**Description of the task**
Copy out each of the following lines verbatim, from the first to the last.

**Dataset extract**
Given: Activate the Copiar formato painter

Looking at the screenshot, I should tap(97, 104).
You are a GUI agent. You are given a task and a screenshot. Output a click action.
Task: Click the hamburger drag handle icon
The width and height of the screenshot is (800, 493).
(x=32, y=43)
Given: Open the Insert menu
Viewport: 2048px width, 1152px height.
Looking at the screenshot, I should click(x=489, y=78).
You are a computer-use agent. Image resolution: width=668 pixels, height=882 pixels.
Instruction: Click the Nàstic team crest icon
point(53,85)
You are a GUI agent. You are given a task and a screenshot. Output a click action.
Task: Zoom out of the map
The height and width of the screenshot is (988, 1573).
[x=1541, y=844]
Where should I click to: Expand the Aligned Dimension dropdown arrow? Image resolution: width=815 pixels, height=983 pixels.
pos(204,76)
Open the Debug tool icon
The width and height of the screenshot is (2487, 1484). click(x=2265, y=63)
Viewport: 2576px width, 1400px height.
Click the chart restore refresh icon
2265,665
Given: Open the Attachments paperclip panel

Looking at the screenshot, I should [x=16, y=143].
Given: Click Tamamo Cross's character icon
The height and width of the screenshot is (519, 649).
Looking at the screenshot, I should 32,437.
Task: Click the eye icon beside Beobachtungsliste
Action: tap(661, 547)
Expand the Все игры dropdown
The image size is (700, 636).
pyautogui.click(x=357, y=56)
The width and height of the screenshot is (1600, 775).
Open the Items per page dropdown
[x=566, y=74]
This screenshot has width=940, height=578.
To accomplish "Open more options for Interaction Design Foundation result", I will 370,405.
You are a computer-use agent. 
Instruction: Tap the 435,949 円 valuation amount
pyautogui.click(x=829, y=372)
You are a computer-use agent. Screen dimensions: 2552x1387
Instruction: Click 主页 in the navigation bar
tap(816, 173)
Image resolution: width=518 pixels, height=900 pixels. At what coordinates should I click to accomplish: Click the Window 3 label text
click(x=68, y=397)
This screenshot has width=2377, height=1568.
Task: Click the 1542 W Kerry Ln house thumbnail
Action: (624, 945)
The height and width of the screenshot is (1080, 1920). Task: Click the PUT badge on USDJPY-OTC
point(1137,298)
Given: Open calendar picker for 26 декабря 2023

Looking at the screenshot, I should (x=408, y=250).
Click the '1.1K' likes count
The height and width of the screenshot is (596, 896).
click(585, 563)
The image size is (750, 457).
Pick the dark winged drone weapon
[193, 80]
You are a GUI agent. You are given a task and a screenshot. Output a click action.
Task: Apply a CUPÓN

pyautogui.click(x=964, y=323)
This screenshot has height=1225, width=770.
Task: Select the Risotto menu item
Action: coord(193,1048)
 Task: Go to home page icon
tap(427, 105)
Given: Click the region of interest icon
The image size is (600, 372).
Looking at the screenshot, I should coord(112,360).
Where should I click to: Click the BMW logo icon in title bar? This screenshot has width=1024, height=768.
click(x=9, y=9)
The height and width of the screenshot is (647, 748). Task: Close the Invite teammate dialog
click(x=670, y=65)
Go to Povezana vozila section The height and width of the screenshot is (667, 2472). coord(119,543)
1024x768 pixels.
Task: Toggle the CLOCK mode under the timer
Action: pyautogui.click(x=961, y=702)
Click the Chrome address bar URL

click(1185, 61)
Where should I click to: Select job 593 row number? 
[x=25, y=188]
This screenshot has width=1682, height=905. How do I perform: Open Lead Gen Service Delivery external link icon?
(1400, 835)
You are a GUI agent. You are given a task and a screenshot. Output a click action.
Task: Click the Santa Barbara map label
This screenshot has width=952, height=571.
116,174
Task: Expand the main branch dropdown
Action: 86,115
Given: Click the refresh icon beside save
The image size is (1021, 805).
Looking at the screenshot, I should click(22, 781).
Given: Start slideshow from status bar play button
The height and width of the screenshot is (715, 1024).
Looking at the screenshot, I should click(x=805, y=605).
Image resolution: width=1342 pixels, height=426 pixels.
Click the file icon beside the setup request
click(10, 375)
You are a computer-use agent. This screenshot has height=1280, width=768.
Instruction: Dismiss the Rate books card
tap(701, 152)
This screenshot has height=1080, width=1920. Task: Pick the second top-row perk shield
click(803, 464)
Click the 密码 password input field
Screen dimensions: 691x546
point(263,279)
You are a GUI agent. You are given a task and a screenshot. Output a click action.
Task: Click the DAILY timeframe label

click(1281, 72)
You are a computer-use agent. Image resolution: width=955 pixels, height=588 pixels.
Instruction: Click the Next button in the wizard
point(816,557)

**Full output**
Given: Activate the Copiar formato painter

Looking at the screenshot, I should tap(97, 104).
You are a GUI agent. You are given a task and a screenshot. Output a click action.
Task: Click the hamburger drag handle icon
The width and height of the screenshot is (800, 493).
(x=32, y=43)
Given: Open the Insert menu
Viewport: 2048px width, 1152px height.
Looking at the screenshot, I should click(x=489, y=78).
You are a computer-use agent. Image resolution: width=668 pixels, height=882 pixels.
Instruction: Click the Nàstic team crest icon
point(53,85)
You are a GUI agent. You are given a task and a screenshot. Output a click action.
Task: Zoom out of the map
The height and width of the screenshot is (988, 1573).
[x=1541, y=844]
Where should I click to: Expand the Aligned Dimension dropdown arrow? Image resolution: width=815 pixels, height=983 pixels.
pos(204,76)
Open the Debug tool icon
The width and height of the screenshot is (2487, 1484). click(x=2265, y=63)
Viewport: 2576px width, 1400px height.
Click the chart restore refresh icon
2265,665
Given: Open the Attachments paperclip panel

Looking at the screenshot, I should [x=16, y=143].
Given: Click Tamamo Cross's character icon
The height and width of the screenshot is (519, 649).
Looking at the screenshot, I should 32,437.
Task: Click the eye icon beside Beobachtungsliste
Action: tap(661, 547)
Expand the Все игры dropdown
The image size is (700, 636).
pyautogui.click(x=357, y=56)
The width and height of the screenshot is (1600, 775).
Open the Items per page dropdown
[x=566, y=74]
This screenshot has width=940, height=578.
To accomplish "Open more options for Interaction Design Foundation result", I will 370,405.
You are a computer-use agent. 
Instruction: Tap the 435,949 円 valuation amount
pyautogui.click(x=829, y=372)
You are a computer-use agent. Screen dimensions: 2552x1387
Instruction: Click 主页 in the navigation bar
tap(816, 173)
Image resolution: width=518 pixels, height=900 pixels. At what coordinates should I click to accomplish: Click the Window 3 label text
click(x=68, y=397)
This screenshot has width=2377, height=1568.
Task: Click the 1542 W Kerry Ln house thumbnail
Action: (624, 945)
The height and width of the screenshot is (1080, 1920). Task: Click the PUT badge on USDJPY-OTC
point(1137,298)
Given: Open calendar picker for 26 декабря 2023

Looking at the screenshot, I should (x=408, y=250).
Click the '1.1K' likes count
The height and width of the screenshot is (596, 896).
click(585, 563)
The image size is (750, 457).
Pick the dark winged drone weapon
[193, 80]
You are a GUI agent. You are given a task and a screenshot. Output a click action.
Task: Apply a CUPÓN

pyautogui.click(x=964, y=323)
This screenshot has height=1225, width=770.
Task: Select the Risotto menu item
Action: coord(193,1048)
 Task: Go to home page icon
tap(427, 105)
Given: Click the region of interest icon
The image size is (600, 372).
Looking at the screenshot, I should coord(112,360).
Where should I click to: Click the BMW logo icon in title bar? This screenshot has width=1024, height=768.
click(x=9, y=9)
The height and width of the screenshot is (647, 748). Task: Close the Invite teammate dialog
click(x=670, y=65)
Go to Povezana vozila section The height and width of the screenshot is (667, 2472). coord(119,543)
1024x768 pixels.
Task: Toggle the CLOCK mode under the timer
Action: pyautogui.click(x=961, y=702)
Click the Chrome address bar URL

click(1185, 61)
Where should I click to: Select job 593 row number? 
[x=25, y=188]
This screenshot has width=1682, height=905. How do I perform: Open Lead Gen Service Delivery external link icon?
(1400, 835)
You are a GUI agent. You are given a task and a screenshot. Output a click action.
Task: Click the Santa Barbara map label
This screenshot has width=952, height=571.
116,174
Task: Expand the main branch dropdown
Action: 86,115
Given: Click the refresh icon beside save
The image size is (1021, 805).
Looking at the screenshot, I should click(22, 781).
Given: Start slideshow from status bar play button
The height and width of the screenshot is (715, 1024).
Looking at the screenshot, I should click(x=805, y=605).
Image resolution: width=1342 pixels, height=426 pixels.
Click the file icon beside the setup request
click(10, 375)
You are a computer-use agent. This screenshot has height=1280, width=768.
Instruction: Dismiss the Rate books card
tap(701, 152)
This screenshot has height=1080, width=1920. Task: Pick the second top-row perk shield
click(803, 464)
Click the 密码 password input field
Screen dimensions: 691x546
point(263,279)
You are a GUI agent. You are given a task and a screenshot. Output a click action.
Task: Click the DAILY timeframe label

click(1281, 72)
You are a computer-use agent. Image resolution: width=955 pixels, height=588 pixels.
Instruction: Click the Next button in the wizard
point(816,557)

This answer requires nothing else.